Requirement.
Duplicate everything from the line containing "The width and" down to the line containing "Action: [285, 14]", including both of those lines.

Rows.
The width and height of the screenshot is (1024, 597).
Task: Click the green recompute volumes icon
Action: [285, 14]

...

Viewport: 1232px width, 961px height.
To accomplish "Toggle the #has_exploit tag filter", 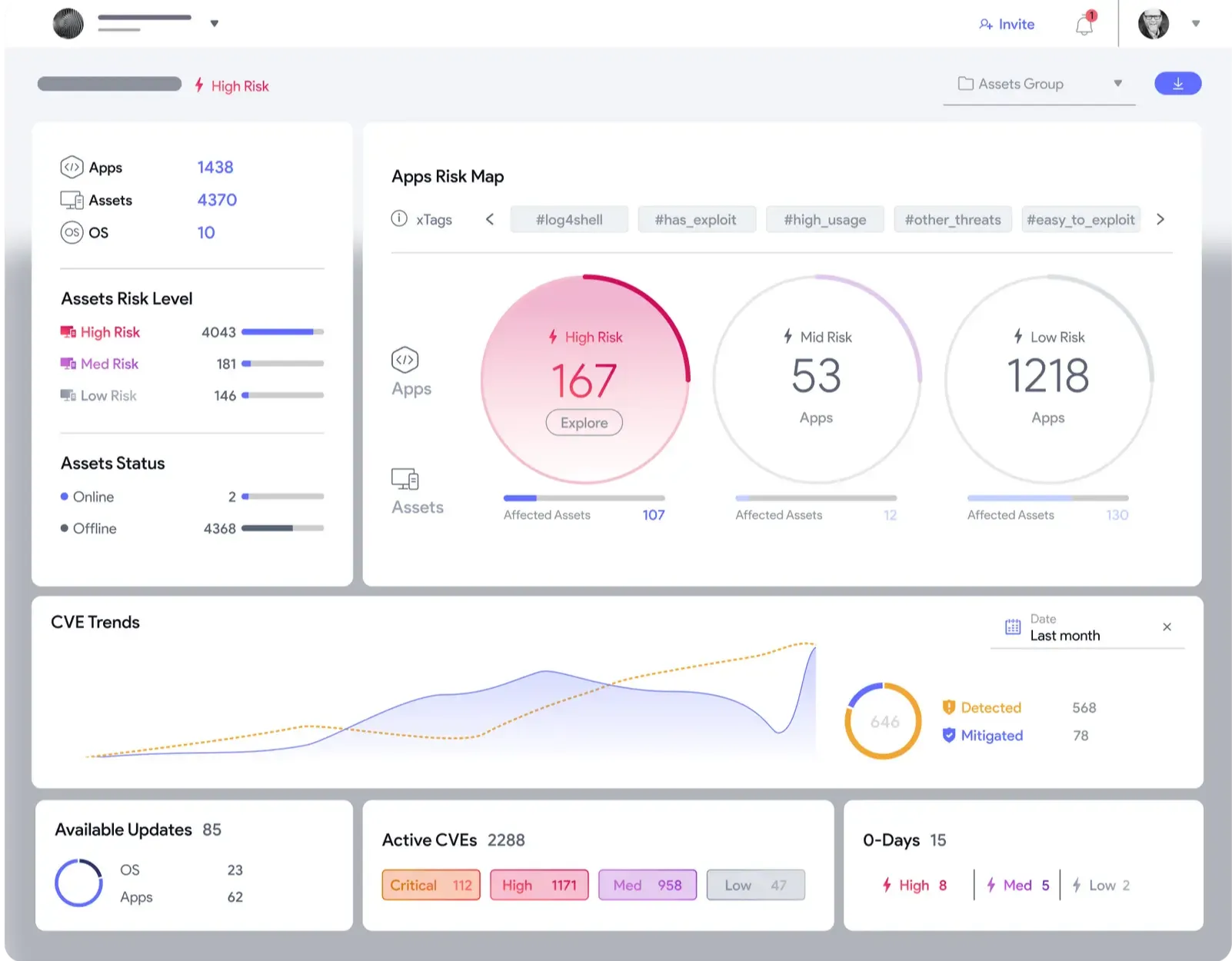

Exercise output.
The width and height of the screenshot is (1024, 597).
Task: Click the green recompute volumes icon
Action: [285, 14]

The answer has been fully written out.